A operação Pombos Sem Asas, deflagrada pelo Ministério Público de Mato Grosso do Sul (MPMS), visa combater a atuação do PCC em presídios de Campo Grande, São Paulo, Mato Grosso e Rio Grande do Norte. Ao todo, são 35 mandados de prisão e cinco de busca e apreensão, relacionados a um esquema de corrupção envolvendo um servidor público que facilitava a entrada de drogas e celulares nas unidades prisionais.
A investigação teve início após provas obtidas em apurações anteriores. Um policial militar foi expulso por corrupção, revelando um esquema que permitia a entrada de entorpecentes e aparelhos celulares no complexo penitenciário.
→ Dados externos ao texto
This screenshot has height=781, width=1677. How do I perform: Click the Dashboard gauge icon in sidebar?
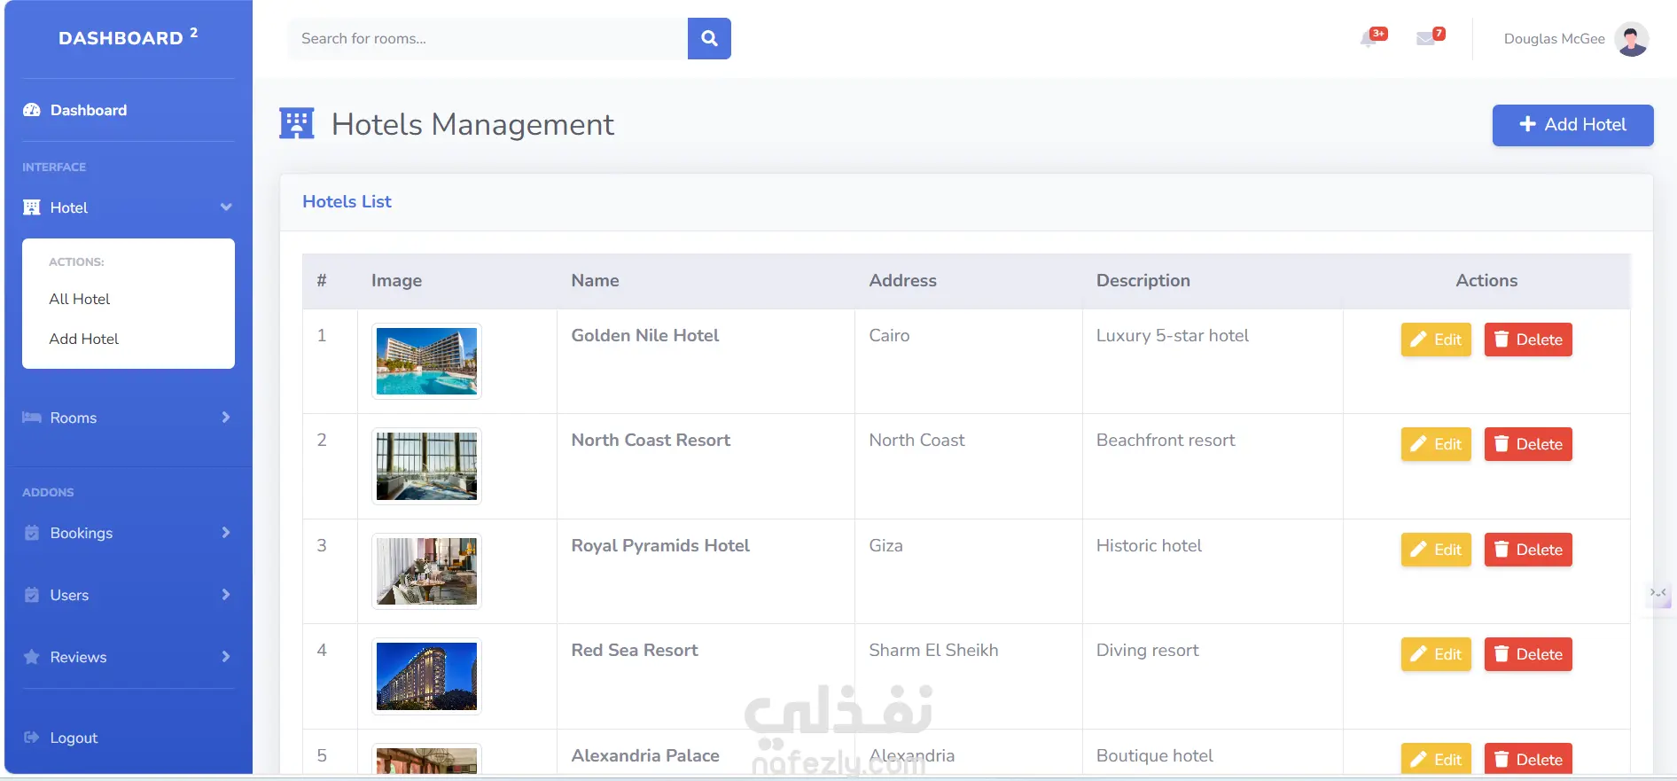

O servidor responsável pela vigilância externa recebia propina de internos, familiares e membros da facção para permitir o arremesso de pacotes com ilícitos.
O trabalho investigativo demonstrou que detentos organizavam a logística dos arremessos, que eram realizados por integrantes da organização criminosa em liberdade. Contas bancárias próprias e de terceiros eram utilizadas para movimentar valores do tráfico e realizar pagamentos de subornos, fortalecendo a comunicação com o meio externo e a atuação da facção no estado.
A operação contou com o apoio da Corregedoria-Geral da Polícia Militar e da Gerência de Inteligência Penitenciária da Agepen. O apoio operacional foi realizado por equipes do Batalhão de Choque, do Batalhão de Operações Especiais e das Forças Táticas da Polícia Militar. O termo “Pombo Sem Asas” refere-se aos pacotes de drogas e celulares lançados para o interior do presídio, que a operação busca interromper.